• Work instructions: Write the records out again in full, word for word.

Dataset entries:
■ ■ ■ ■

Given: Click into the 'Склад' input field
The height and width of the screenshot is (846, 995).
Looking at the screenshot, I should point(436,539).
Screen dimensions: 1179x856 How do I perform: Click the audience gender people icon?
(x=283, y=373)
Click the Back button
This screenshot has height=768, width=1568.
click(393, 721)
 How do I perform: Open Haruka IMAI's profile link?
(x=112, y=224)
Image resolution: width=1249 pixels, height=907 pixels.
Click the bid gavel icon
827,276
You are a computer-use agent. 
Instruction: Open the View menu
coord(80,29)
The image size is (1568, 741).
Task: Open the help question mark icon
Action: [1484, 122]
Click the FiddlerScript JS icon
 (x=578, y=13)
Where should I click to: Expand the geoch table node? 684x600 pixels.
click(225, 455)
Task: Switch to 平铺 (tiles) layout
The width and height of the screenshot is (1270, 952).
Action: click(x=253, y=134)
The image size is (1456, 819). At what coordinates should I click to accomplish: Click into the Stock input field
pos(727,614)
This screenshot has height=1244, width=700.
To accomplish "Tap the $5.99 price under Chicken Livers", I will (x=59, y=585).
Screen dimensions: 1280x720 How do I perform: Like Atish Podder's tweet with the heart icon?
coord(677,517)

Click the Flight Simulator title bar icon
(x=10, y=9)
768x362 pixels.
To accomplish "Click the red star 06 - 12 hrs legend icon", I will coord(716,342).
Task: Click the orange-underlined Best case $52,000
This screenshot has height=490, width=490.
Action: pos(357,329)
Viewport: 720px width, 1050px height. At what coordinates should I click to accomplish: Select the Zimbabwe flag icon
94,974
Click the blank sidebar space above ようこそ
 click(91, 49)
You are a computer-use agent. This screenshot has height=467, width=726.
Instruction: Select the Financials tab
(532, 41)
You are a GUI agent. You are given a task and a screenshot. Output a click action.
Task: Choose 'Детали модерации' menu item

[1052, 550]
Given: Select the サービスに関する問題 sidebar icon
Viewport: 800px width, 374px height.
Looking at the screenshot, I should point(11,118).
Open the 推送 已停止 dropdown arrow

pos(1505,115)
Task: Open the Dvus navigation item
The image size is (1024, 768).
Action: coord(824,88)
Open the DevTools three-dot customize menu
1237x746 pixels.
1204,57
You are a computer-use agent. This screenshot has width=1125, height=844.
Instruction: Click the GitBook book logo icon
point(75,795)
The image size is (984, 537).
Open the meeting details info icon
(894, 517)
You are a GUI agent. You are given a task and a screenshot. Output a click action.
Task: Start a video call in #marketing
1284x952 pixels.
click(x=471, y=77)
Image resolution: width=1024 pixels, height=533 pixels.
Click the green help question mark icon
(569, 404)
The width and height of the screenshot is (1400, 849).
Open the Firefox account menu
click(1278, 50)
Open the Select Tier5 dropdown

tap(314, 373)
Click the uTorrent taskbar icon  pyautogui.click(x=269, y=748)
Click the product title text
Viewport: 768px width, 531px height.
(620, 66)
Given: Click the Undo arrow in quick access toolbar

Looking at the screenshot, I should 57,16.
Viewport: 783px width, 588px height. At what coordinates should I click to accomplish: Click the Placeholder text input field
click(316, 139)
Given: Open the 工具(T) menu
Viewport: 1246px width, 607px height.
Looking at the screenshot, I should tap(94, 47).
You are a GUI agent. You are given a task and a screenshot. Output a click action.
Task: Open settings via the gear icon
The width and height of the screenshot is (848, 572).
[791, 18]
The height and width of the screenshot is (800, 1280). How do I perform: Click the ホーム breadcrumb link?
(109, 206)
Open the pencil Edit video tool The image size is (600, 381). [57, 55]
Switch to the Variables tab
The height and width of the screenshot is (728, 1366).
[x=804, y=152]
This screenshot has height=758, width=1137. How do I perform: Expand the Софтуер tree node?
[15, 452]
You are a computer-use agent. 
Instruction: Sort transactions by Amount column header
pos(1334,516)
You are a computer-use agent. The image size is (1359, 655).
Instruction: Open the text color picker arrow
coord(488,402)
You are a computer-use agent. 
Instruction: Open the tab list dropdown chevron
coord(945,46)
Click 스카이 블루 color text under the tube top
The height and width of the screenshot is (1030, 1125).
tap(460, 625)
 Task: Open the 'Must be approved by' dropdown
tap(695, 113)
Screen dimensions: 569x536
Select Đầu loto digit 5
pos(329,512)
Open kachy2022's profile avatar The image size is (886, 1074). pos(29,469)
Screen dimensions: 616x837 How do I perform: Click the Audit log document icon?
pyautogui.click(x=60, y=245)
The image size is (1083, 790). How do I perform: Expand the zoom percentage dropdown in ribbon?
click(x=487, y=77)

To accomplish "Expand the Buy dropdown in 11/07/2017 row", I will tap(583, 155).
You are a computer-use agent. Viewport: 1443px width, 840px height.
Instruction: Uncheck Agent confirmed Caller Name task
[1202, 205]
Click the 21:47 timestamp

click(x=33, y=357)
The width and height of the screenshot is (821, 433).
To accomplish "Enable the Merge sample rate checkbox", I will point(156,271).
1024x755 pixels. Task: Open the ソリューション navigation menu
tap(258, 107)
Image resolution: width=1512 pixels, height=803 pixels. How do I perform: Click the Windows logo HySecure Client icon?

■ ■ ■ ■

• Solution below:
Given: Click into the 'Склад' input field
The height and width of the screenshot is (846, 995).
Looking at the screenshot, I should point(436,539).
Screen dimensions: 1179x856 How do I perform: Click the audience gender people icon?
(x=283, y=373)
Click the Back button
This screenshot has height=768, width=1568.
click(393, 721)
 How do I perform: Open Haruka IMAI's profile link?
(x=112, y=224)
Image resolution: width=1249 pixels, height=907 pixels.
Click the bid gavel icon
827,276
You are a computer-use agent. 
Instruction: Open the View menu
coord(80,29)
The image size is (1568, 741).
Task: Open the help question mark icon
Action: [1484, 122]
Click the FiddlerScript JS icon
 (x=578, y=13)
Where should I click to: Expand the geoch table node? 684x600 pixels.
click(225, 455)
Task: Switch to 平铺 (tiles) layout
The width and height of the screenshot is (1270, 952).
Action: click(x=253, y=134)
The image size is (1456, 819). At what coordinates should I click to accomplish: Click into the Stock input field
pos(727,614)
This screenshot has height=1244, width=700.
To accomplish "Tap the $5.99 price under Chicken Livers", I will (x=59, y=585).
Screen dimensions: 1280x720 How do I perform: Like Atish Podder's tweet with the heart icon?
coord(677,517)

Click the Flight Simulator title bar icon
(x=10, y=9)
768x362 pixels.
To accomplish "Click the red star 06 - 12 hrs legend icon", I will coord(716,342).
Task: Click the orange-underlined Best case $52,000
This screenshot has height=490, width=490.
Action: pos(357,329)
Viewport: 720px width, 1050px height. At what coordinates should I click to accomplish: Select the Zimbabwe flag icon
94,974
Click the blank sidebar space above ようこそ
 click(91, 49)
You are a computer-use agent. This screenshot has height=467, width=726.
Instruction: Select the Financials tab
(532, 41)
You are a GUI agent. You are given a task and a screenshot. Output a click action.
Task: Choose 'Детали модерации' menu item

[1052, 550]
Given: Select the サービスに関する問題 sidebar icon
Viewport: 800px width, 374px height.
Looking at the screenshot, I should point(11,118).
Open the 推送 已停止 dropdown arrow

pos(1505,115)
Task: Open the Dvus navigation item
The image size is (1024, 768).
Action: coord(824,88)
Open the DevTools three-dot customize menu
1237x746 pixels.
1204,57
You are a computer-use agent. This screenshot has width=1125, height=844.
Instruction: Click the GitBook book logo icon
point(75,795)
The image size is (984, 537).
Open the meeting details info icon
(894, 517)
You are a GUI agent. You are given a task and a screenshot. Output a click action.
Task: Start a video call in #marketing
1284x952 pixels.
click(x=471, y=77)
Image resolution: width=1024 pixels, height=533 pixels.
Click the green help question mark icon
(569, 404)
The width and height of the screenshot is (1400, 849).
Open the Firefox account menu
click(1278, 50)
Open the Select Tier5 dropdown

tap(314, 373)
Click the uTorrent taskbar icon  pyautogui.click(x=269, y=748)
Click the product title text
Viewport: 768px width, 531px height.
(620, 66)
Given: Click the Undo arrow in quick access toolbar

Looking at the screenshot, I should 57,16.
Viewport: 783px width, 588px height. At what coordinates should I click to accomplish: Click the Placeholder text input field
click(316, 139)
Given: Open the 工具(T) menu
Viewport: 1246px width, 607px height.
Looking at the screenshot, I should tap(94, 47).
You are a GUI agent. You are given a task and a screenshot. Output a click action.
Task: Open settings via the gear icon
The width and height of the screenshot is (848, 572).
[791, 18]
The height and width of the screenshot is (800, 1280). How do I perform: Click the ホーム breadcrumb link?
(109, 206)
Open the pencil Edit video tool The image size is (600, 381). [57, 55]
Switch to the Variables tab
The height and width of the screenshot is (728, 1366).
[x=804, y=152]
This screenshot has height=758, width=1137. How do I perform: Expand the Софтуер tree node?
[15, 452]
You are a computer-use agent. 
Instruction: Sort transactions by Amount column header
pos(1334,516)
You are a computer-use agent. The image size is (1359, 655).
Instruction: Open the text color picker arrow
coord(488,402)
You are a computer-use agent. 
Instruction: Open the tab list dropdown chevron
coord(945,46)
Click 스카이 블루 color text under the tube top
The height and width of the screenshot is (1030, 1125).
tap(460, 625)
 Task: Open the 'Must be approved by' dropdown
tap(695, 113)
Screen dimensions: 569x536
Select Đầu loto digit 5
pos(329,512)
Open kachy2022's profile avatar The image size is (886, 1074). pos(29,469)
Screen dimensions: 616x837 How do I perform: Click the Audit log document icon?
pyautogui.click(x=60, y=245)
The image size is (1083, 790). How do I perform: Expand the zoom percentage dropdown in ribbon?
click(x=487, y=77)

To accomplish "Expand the Buy dropdown in 11/07/2017 row", I will tap(583, 155).
You are a computer-use agent. Viewport: 1443px width, 840px height.
Instruction: Uncheck Agent confirmed Caller Name task
[1202, 205]
Click the 21:47 timestamp

click(x=33, y=357)
The width and height of the screenshot is (821, 433).
To accomplish "Enable the Merge sample rate checkbox", I will point(156,271).
1024x755 pixels. Task: Open the ソリューション navigation menu
tap(258, 107)
Image resolution: width=1512 pixels, height=803 pixels. How do I perform: Click the Windows logo HySecure Client icon?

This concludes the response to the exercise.